Durante meses, o deputado estadual Carlos Giannazi (PSOL-SP) alertou que a pauta no Colégio de Líderes vinha sendo adiada sistematicamente pela ausência de um alinhamento direto da presidência do Tribunal com o Legislativo. Foi apenas com a mobilização contínua que o presidente do TJSP, Francisco Eduardo Loureiro, compareceu ao Colégio de Líderes nesta terça-feira para destravar a pauta, levando o projeto para votação em plenário no mesmo dia.
Apesar do consenso da maioria, a votação enfrentou a obstrução do deputado Leo Siqueira (Novo), que classificou o reajuste como uma concessão de “privilégios”, o que adiou a conclusão da votação para a quarta-feira.
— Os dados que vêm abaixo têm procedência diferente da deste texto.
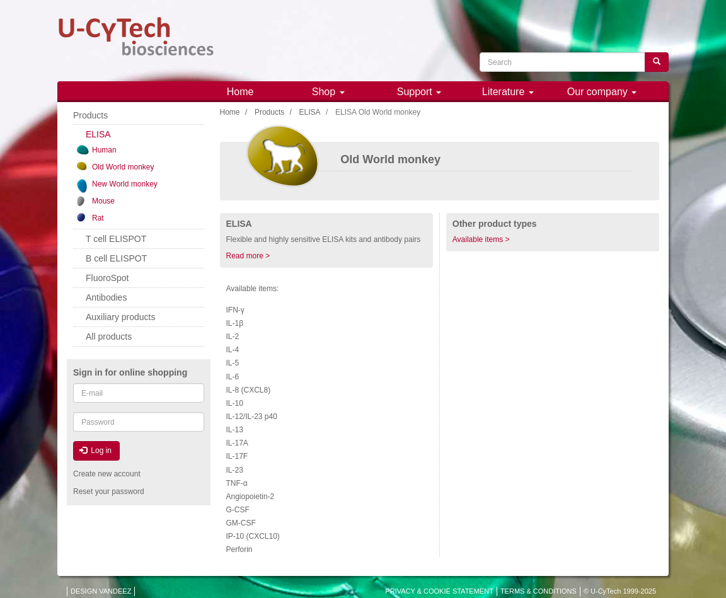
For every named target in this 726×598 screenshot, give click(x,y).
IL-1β (235, 323)
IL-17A (237, 443)
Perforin (239, 549)
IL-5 (232, 363)
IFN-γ (235, 310)
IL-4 (232, 349)
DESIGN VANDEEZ (101, 591)
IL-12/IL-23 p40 (251, 416)
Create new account (107, 473)
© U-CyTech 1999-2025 (620, 591)
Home (240, 91)
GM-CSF (241, 523)
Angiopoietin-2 (250, 496)
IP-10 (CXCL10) (253, 536)
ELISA (310, 112)
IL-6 (232, 376)
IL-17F (237, 456)
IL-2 (232, 336)
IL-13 (234, 429)
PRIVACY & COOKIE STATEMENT (439, 591)
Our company (602, 91)
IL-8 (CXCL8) (248, 390)
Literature (508, 91)
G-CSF (238, 509)
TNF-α (237, 483)
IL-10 (234, 403)
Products (269, 112)
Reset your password (108, 491)
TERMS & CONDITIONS (538, 591)
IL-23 (234, 470)
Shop (328, 91)
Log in (95, 450)
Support (419, 91)
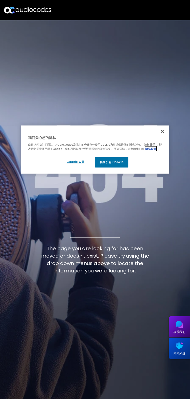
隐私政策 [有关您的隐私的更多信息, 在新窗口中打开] (150, 149)
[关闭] (162, 131)
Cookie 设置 (75, 162)
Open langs (173, 10)
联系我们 (179, 332)
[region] (95, 149)
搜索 (165, 10)
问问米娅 (179, 353)
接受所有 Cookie (111, 162)
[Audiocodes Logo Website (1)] (28, 10)
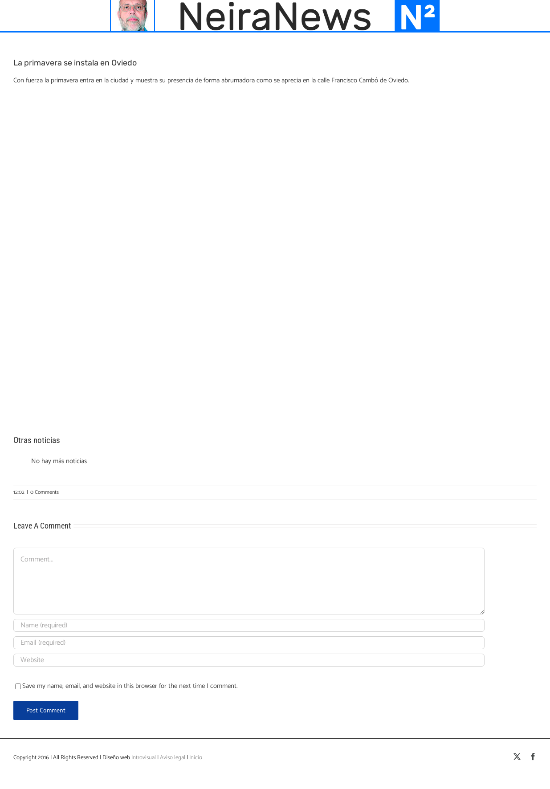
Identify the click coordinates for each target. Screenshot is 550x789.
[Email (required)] (249, 642)
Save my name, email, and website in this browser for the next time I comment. (130, 685)
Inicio (195, 757)
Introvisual (143, 757)
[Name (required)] (249, 625)
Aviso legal (172, 757)
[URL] (249, 660)
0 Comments (44, 492)
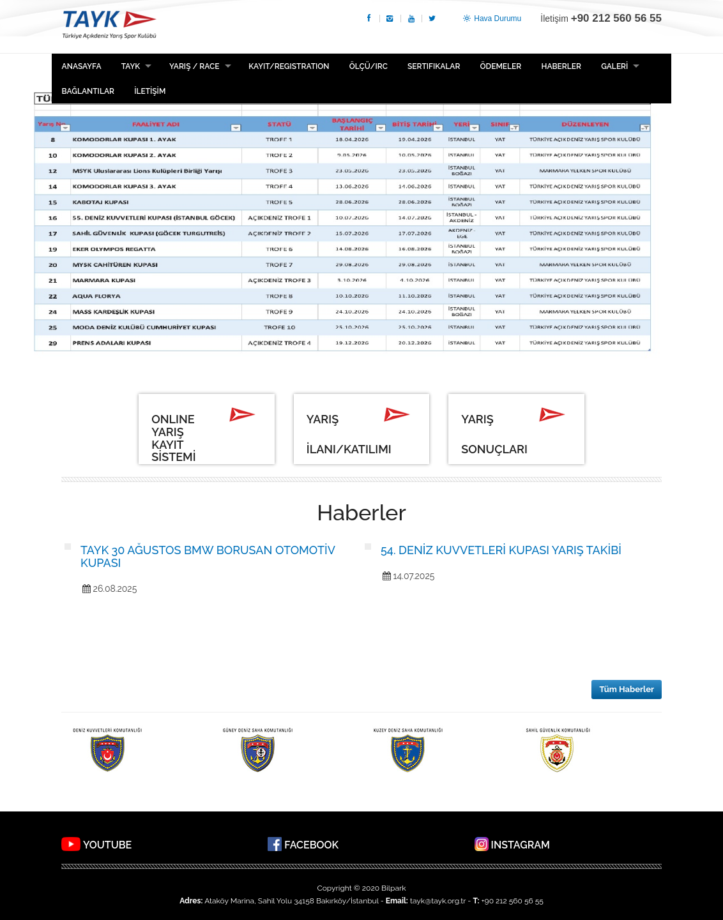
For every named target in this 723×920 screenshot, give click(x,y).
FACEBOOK (311, 845)
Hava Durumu (491, 18)
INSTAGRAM (520, 845)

O parlamentar baseou sua oposição na premissa equivocada de que a medida favoreceria a magistratura, ignorando que os beneficiados são exclusivamente os servidores da base. O deputado Giannazi rebateu a obstrução em plenário, reforçando que a categoria amarga anos de defasagem salarial e que o projeto é uma recomposição justa diante do investimento em qualificação técnica.
Com a aprovação, os novos percentuais do Adicional de Qualificação (AQ) serão de 7,5% para Graduação, 10% para Especialização, 15% para Mestrado e 20% para Doutorado.
O texto segue agora para a sanção do governador Tarcísio de Freitas (Republicanos).